● **Problem details**
Among the records below, find the line that has "This screenshot has width=825, height=769."; from there, give the lines again exactly, and stop after the line that has "Open More menu for Incremental IDs row".

● **Supplied data**

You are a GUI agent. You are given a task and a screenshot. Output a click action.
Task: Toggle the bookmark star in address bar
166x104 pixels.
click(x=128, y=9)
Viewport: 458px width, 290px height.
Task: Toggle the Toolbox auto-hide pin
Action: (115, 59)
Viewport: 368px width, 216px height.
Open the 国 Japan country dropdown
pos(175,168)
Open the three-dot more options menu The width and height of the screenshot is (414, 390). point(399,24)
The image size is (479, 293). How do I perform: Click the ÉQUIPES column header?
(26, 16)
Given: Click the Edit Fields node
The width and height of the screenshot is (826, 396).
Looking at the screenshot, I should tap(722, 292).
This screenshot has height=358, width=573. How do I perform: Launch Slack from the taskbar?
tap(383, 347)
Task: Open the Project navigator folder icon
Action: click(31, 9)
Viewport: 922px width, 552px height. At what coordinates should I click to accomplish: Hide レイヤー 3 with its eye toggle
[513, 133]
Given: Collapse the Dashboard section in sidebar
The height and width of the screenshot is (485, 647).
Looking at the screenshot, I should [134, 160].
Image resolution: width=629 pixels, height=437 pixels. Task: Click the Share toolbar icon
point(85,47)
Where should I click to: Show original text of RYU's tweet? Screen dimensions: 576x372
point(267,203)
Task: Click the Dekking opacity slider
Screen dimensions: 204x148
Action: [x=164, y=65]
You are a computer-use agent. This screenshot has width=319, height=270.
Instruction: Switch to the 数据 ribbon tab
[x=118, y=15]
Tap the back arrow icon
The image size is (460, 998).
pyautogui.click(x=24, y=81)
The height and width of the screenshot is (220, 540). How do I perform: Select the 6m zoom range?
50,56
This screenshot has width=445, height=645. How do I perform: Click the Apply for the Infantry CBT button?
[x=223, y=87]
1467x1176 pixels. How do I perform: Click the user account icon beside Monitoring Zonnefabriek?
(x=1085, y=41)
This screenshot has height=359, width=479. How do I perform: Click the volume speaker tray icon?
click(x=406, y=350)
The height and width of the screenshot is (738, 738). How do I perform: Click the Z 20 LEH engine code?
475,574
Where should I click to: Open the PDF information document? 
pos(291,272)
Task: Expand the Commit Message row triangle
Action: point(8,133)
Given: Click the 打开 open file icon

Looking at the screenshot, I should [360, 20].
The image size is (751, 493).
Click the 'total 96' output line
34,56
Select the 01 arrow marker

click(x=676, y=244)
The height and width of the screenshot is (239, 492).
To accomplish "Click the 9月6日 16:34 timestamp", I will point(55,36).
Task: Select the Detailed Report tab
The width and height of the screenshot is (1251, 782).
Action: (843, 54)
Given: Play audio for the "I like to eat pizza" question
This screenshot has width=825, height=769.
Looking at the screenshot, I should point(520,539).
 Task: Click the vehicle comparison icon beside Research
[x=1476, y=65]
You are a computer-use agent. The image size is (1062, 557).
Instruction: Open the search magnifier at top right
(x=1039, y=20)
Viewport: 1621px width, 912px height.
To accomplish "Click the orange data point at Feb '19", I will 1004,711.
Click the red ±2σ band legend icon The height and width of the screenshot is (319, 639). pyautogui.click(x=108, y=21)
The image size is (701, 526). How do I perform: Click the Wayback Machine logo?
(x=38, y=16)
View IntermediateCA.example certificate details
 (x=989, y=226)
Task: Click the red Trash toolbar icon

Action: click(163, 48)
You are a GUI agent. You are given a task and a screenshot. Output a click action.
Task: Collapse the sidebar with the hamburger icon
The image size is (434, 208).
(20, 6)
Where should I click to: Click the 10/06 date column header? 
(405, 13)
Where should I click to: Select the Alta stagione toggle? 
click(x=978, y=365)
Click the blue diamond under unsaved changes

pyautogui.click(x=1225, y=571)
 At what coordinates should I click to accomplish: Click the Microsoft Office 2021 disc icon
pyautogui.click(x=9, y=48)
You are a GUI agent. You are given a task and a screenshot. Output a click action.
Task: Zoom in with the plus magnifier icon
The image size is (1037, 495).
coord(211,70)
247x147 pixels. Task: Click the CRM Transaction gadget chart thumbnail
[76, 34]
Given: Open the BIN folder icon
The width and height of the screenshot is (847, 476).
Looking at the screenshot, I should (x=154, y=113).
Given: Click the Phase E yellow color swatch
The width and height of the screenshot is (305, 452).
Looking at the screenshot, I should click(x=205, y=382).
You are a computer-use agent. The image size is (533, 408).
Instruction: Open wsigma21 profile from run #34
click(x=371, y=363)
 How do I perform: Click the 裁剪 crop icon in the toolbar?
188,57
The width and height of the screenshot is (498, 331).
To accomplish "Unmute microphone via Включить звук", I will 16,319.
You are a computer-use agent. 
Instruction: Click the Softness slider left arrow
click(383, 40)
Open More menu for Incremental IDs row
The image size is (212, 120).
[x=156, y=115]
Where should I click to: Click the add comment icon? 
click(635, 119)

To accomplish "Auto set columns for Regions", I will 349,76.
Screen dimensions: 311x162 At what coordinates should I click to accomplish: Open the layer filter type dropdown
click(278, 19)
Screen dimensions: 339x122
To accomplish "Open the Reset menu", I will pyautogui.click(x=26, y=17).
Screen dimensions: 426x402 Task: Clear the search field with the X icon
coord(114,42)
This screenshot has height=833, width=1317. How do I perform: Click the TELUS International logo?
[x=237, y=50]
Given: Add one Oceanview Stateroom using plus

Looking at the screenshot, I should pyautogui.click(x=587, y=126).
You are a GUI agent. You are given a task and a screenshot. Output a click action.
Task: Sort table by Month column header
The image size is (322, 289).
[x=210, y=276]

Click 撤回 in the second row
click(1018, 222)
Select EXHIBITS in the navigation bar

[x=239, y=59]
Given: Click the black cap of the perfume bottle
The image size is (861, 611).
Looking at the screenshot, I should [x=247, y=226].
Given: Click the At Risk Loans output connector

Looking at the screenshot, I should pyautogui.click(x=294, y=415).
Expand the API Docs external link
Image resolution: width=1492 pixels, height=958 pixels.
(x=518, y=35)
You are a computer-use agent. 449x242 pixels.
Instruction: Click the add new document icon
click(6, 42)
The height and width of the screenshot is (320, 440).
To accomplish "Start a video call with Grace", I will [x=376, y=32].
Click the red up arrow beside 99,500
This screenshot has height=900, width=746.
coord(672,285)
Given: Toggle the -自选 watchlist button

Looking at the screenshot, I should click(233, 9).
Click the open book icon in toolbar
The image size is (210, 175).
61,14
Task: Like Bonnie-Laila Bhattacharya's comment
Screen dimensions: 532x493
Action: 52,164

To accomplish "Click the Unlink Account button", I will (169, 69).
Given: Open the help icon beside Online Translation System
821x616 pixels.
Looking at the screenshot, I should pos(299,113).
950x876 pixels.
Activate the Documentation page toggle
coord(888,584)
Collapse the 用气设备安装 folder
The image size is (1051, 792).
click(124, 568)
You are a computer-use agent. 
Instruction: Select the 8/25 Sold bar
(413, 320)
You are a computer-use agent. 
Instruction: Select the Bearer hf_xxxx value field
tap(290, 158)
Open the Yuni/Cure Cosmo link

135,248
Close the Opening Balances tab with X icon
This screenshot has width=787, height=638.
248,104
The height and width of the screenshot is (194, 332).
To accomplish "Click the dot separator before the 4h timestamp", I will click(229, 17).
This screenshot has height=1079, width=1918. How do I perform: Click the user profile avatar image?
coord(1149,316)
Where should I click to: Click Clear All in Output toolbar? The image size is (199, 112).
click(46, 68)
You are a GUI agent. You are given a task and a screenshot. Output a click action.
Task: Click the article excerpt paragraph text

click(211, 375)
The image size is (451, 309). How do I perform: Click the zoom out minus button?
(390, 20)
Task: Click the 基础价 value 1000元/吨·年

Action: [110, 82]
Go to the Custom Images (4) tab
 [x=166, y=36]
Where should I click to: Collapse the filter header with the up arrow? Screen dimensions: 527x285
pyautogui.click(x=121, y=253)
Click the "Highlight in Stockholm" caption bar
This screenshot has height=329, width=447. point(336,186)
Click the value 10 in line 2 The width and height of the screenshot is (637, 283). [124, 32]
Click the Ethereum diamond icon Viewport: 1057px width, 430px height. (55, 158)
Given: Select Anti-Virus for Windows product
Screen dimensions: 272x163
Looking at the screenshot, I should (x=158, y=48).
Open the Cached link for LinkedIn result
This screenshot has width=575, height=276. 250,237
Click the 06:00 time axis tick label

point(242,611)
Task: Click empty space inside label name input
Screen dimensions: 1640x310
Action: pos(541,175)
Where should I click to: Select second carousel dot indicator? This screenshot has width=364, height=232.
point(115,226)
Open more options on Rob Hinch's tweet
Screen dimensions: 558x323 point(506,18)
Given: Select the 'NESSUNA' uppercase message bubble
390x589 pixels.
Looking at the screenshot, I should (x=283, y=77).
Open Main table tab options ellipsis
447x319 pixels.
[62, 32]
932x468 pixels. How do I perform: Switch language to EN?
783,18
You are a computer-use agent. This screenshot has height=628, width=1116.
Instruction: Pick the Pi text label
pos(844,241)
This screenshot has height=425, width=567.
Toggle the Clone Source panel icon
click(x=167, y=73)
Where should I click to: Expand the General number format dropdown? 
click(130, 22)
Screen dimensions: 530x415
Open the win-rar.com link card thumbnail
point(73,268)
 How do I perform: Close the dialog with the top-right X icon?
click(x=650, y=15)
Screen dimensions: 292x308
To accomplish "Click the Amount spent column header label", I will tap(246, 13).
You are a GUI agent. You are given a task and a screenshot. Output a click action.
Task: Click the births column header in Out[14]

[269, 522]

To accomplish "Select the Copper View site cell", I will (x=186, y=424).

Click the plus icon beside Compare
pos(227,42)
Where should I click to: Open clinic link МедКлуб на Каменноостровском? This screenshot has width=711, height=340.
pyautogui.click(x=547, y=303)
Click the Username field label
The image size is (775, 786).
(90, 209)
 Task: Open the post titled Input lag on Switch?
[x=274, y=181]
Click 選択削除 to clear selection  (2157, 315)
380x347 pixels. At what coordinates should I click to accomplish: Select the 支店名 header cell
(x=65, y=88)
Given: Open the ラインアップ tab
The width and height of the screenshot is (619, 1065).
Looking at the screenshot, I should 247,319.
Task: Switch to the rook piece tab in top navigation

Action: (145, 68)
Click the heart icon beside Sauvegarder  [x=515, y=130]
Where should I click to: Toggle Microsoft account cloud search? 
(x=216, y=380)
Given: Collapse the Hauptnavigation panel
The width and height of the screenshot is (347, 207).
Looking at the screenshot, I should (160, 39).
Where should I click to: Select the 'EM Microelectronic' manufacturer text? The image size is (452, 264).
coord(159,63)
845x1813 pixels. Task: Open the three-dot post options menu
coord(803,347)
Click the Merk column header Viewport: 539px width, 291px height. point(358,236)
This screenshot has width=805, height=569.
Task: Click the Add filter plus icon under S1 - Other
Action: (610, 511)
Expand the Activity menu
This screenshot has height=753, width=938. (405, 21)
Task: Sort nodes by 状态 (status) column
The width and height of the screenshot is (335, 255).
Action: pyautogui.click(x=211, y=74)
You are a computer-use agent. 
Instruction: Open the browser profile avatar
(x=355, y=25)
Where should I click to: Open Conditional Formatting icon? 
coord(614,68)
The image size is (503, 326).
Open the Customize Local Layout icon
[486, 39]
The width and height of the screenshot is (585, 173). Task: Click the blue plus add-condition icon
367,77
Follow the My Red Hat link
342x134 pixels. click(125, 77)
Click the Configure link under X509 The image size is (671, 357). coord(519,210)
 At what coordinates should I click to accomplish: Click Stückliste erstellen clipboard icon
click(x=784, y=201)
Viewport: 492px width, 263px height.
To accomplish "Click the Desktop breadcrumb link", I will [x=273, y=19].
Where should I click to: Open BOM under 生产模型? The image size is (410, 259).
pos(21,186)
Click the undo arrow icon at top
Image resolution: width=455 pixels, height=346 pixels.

● **Response to this exercise**
This screenshot has width=825, height=769.
Looking at the screenshot, I should point(520,539).
 Task: Click the vehicle comparison icon beside Research
[x=1476, y=65]
You are a computer-use agent. The image size is (1062, 557).
Instruction: Open the search magnifier at top right
(x=1039, y=20)
Viewport: 1621px width, 912px height.
To accomplish "Click the orange data point at Feb '19", I will 1004,711.
Click the red ±2σ band legend icon The height and width of the screenshot is (319, 639). pyautogui.click(x=108, y=21)
The image size is (701, 526). How do I perform: Click the Wayback Machine logo?
(x=38, y=16)
View IntermediateCA.example certificate details
 (x=989, y=226)
Task: Click the red Trash toolbar icon

Action: click(163, 48)
You are a GUI agent. You are given a task and a screenshot. Output a click action.
Task: Collapse the sidebar with the hamburger icon
The image size is (434, 208).
(20, 6)
Where should I click to: Click the 10/06 date column header? 
(405, 13)
Where should I click to: Select the Alta stagione toggle? 
click(x=978, y=365)
Click the blue diamond under unsaved changes

pyautogui.click(x=1225, y=571)
 At what coordinates should I click to accomplish: Click the Microsoft Office 2021 disc icon
pyautogui.click(x=9, y=48)
You are a GUI agent. You are given a task and a screenshot. Output a click action.
Task: Zoom in with the plus magnifier icon
The image size is (1037, 495).
coord(211,70)
247x147 pixels. Task: Click the CRM Transaction gadget chart thumbnail
[76, 34]
Given: Open the BIN folder icon
The width and height of the screenshot is (847, 476).
Looking at the screenshot, I should (x=154, y=113).
Given: Click the Phase E yellow color swatch
The width and height of the screenshot is (305, 452).
Looking at the screenshot, I should click(x=205, y=382).
You are a computer-use agent. The image size is (533, 408).
Instruction: Open wsigma21 profile from run #34
click(x=371, y=363)
 How do I perform: Click the 裁剪 crop icon in the toolbar?
188,57
The width and height of the screenshot is (498, 331).
To accomplish "Unmute microphone via Включить звук", I will 16,319.
You are a computer-use agent. 
Instruction: Click the Softness slider left arrow
click(383, 40)
Open More menu for Incremental IDs row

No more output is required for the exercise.